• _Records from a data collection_
## start

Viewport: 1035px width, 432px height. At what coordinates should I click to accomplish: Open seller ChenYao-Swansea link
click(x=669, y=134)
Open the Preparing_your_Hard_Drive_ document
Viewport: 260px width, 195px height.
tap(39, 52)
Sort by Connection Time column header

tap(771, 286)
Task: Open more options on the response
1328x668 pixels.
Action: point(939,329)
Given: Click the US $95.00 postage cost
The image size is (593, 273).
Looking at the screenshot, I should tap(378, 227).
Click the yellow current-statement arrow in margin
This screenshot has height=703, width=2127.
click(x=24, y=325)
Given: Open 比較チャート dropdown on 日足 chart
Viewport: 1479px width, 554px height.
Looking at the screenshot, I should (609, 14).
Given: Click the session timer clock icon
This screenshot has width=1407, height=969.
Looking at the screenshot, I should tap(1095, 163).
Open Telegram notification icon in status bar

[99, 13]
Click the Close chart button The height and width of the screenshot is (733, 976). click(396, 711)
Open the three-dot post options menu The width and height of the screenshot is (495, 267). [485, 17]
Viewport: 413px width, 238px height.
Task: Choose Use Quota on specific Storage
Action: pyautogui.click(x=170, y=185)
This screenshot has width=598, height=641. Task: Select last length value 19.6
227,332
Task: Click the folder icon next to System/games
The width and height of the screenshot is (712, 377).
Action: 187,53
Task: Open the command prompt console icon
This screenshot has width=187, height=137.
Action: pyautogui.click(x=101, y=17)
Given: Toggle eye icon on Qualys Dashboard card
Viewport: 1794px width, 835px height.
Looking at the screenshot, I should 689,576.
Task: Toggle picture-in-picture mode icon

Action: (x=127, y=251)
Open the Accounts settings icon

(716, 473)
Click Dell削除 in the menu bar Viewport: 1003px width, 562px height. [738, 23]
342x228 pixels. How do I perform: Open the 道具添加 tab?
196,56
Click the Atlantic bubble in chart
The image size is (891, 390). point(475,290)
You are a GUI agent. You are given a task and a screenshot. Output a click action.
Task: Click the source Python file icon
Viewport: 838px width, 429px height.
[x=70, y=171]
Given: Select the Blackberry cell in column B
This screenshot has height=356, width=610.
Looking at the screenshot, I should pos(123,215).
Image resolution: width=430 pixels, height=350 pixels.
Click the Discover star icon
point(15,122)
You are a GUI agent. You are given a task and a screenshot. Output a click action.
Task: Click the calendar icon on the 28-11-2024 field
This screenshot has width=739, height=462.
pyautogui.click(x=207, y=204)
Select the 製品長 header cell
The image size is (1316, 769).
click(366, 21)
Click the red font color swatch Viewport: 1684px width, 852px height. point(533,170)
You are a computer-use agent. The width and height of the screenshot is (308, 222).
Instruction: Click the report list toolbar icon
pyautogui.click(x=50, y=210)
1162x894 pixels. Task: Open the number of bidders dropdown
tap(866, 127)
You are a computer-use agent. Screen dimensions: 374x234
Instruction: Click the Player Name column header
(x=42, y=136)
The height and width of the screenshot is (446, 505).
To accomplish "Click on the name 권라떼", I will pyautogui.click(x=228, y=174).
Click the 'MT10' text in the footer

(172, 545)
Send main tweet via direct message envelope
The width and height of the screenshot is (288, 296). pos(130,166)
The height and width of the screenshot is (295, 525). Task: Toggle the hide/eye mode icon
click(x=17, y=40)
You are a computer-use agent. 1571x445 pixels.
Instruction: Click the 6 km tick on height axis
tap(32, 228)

## end

• _Required work_
Reproduce the records above, swapping each occurrence of "Instruction" for "Command" and leaving everything else unchanged.

• _Written reply_
Viewport: 1035px width, 432px height. At what coordinates should I click to accomplish: Open seller ChenYao-Swansea link
click(x=669, y=134)
Open the Preparing_your_Hard_Drive_ document
Viewport: 260px width, 195px height.
tap(39, 52)
Sort by Connection Time column header

tap(771, 286)
Task: Open more options on the response
1328x668 pixels.
Action: point(939,329)
Given: Click the US $95.00 postage cost
The image size is (593, 273).
Looking at the screenshot, I should tap(378, 227).
Click the yellow current-statement arrow in margin
This screenshot has height=703, width=2127.
click(x=24, y=325)
Given: Open 比較チャート dropdown on 日足 chart
Viewport: 1479px width, 554px height.
Looking at the screenshot, I should (609, 14).
Given: Click the session timer clock icon
This screenshot has width=1407, height=969.
Looking at the screenshot, I should tap(1095, 163).
Open Telegram notification icon in status bar

[99, 13]
Click the Close chart button The height and width of the screenshot is (733, 976). click(396, 711)
Open the three-dot post options menu The width and height of the screenshot is (495, 267). [485, 17]
Viewport: 413px width, 238px height.
Task: Choose Use Quota on specific Storage
Action: pyautogui.click(x=170, y=185)
This screenshot has width=598, height=641. Task: Select last length value 19.6
227,332
Task: Click the folder icon next to System/games
The width and height of the screenshot is (712, 377).
Action: 187,53
Task: Open the command prompt console icon
This screenshot has width=187, height=137.
Action: pyautogui.click(x=101, y=17)
Given: Toggle eye icon on Qualys Dashboard card
Viewport: 1794px width, 835px height.
Looking at the screenshot, I should 689,576.
Task: Toggle picture-in-picture mode icon

Action: (x=127, y=251)
Open the Accounts settings icon

(716, 473)
Click Dell削除 in the menu bar Viewport: 1003px width, 562px height. [738, 23]
342x228 pixels. How do I perform: Open the 道具添加 tab?
196,56
Click the Atlantic bubble in chart
The image size is (891, 390). point(475,290)
You are a GUI agent. You are given a task and a screenshot. Output a click action.
Task: Click the source Python file icon
Viewport: 838px width, 429px height.
[x=70, y=171]
Given: Select the Blackberry cell in column B
This screenshot has height=356, width=610.
Looking at the screenshot, I should pos(123,215).
Image resolution: width=430 pixels, height=350 pixels.
Click the Discover star icon
point(15,122)
You are a GUI agent. You are given a task and a screenshot. Output a click action.
Task: Click the calendar icon on the 28-11-2024 field
This screenshot has width=739, height=462.
pyautogui.click(x=207, y=204)
Select the 製品長 header cell
The image size is (1316, 769).
click(366, 21)
Click the red font color swatch Viewport: 1684px width, 852px height. point(533,170)
You are a computer-use agent. The width and height of the screenshot is (308, 222).
Command: Click the report list toolbar icon
pyautogui.click(x=50, y=210)
1162x894 pixels. Task: Open the number of bidders dropdown
tap(866, 127)
You are a computer-use agent. Screen dimensions: 374x234
Command: Click the Player Name column header
(x=42, y=136)
The height and width of the screenshot is (446, 505).
To accomplish "Click on the name 권라떼", I will pyautogui.click(x=228, y=174).
Click the 'MT10' text in the footer

(172, 545)
Send main tweet via direct message envelope
The width and height of the screenshot is (288, 296). pos(130,166)
The height and width of the screenshot is (295, 525). Task: Toggle the hide/eye mode icon
click(x=17, y=40)
You are a computer-use agent. 1571x445 pixels.
Command: Click the 6 km tick on height axis
tap(32, 228)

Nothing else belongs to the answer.